In the 2019 lawsuit filed in the Chancery Division of the Circuit Court, COPA Administrator Andrea Kersten moved to shield herself from being deposed by FOP attorneys, but on March 1, Judge Michael T. Mullen dismissed her motion, and ordered her deposition to take place by April 17.

The police have long contended that COPA investigations into police-involved shootings are not only unlawful but the outcomes weighted unfairly against them.


Kersten's deposition has been ordered.

Bob Bartlett, former Chair of the Legal Defense Committee at the FOP, told Chicago City Wire that “early on I came to realize COPA doesn't have the legal authority or possess the necessary training and skills to investigate these shootings.”

“I suspect an investigation into COPA will show a pattern of bias in which they steer investigations to a predetermined outcome."

The lawsuit charges that the COPA investigations violate the “Police and Community Relations Improvement Act.”

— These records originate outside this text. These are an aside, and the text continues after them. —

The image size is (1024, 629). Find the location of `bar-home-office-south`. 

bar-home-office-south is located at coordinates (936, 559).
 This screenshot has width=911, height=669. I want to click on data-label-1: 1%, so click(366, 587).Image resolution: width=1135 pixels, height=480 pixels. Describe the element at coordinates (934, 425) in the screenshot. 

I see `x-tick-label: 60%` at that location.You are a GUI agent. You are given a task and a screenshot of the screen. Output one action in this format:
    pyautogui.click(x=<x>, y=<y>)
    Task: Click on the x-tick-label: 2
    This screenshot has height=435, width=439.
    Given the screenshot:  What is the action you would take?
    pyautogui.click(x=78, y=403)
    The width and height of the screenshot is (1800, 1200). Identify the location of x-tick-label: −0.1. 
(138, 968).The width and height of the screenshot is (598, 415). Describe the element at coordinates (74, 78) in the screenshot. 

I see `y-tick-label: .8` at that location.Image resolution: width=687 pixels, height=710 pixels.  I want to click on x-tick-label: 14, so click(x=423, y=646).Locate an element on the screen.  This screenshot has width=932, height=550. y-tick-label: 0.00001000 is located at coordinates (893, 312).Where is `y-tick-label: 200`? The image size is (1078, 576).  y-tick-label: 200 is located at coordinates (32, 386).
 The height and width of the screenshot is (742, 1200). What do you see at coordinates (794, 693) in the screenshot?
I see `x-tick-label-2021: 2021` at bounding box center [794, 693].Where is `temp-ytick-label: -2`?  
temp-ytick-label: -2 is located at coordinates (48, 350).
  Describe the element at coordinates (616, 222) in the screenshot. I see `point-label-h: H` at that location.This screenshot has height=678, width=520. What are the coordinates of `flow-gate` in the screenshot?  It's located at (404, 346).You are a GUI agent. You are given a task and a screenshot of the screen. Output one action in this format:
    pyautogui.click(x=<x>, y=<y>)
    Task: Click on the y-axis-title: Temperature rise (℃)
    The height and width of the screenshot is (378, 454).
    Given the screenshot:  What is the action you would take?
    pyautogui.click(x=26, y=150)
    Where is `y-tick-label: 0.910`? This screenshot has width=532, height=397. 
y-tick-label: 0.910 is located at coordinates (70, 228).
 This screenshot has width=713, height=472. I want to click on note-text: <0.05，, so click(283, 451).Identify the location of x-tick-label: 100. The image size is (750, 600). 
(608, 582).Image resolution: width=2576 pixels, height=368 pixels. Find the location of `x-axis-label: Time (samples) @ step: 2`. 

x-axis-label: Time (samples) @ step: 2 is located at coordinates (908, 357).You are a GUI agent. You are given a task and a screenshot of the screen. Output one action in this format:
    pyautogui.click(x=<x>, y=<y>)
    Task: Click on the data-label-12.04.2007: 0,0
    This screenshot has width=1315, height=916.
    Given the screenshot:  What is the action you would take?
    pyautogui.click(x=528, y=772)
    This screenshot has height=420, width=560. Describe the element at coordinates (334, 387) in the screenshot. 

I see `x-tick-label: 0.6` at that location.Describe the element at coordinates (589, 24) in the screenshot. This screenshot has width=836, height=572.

In the case, FOP attorneys cite the opinion of Brent Fischer, former Executive Director of the Illinois Law Enforcement Training and Standards Board, who in a 2018 letter to the FOP wrote: “Because COPA employees are not police officers…and are not primarily responsible for the prevention and detection of crime, they are not ‘law enforcement officers’ and are therefore ineligible to serve as lead investigators in death and homicide investigations.”